**What you need to do**
Output the data that follows, keeping every line identical.

**Given data**
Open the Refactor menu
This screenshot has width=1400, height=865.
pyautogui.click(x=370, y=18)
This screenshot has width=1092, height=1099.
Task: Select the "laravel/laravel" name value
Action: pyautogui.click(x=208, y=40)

**Task answer**
Open the Refactor menu
This screenshot has width=1400, height=865.
pyautogui.click(x=370, y=18)
This screenshot has width=1092, height=1099.
Task: Select the "laravel/laravel" name value
Action: pyautogui.click(x=208, y=40)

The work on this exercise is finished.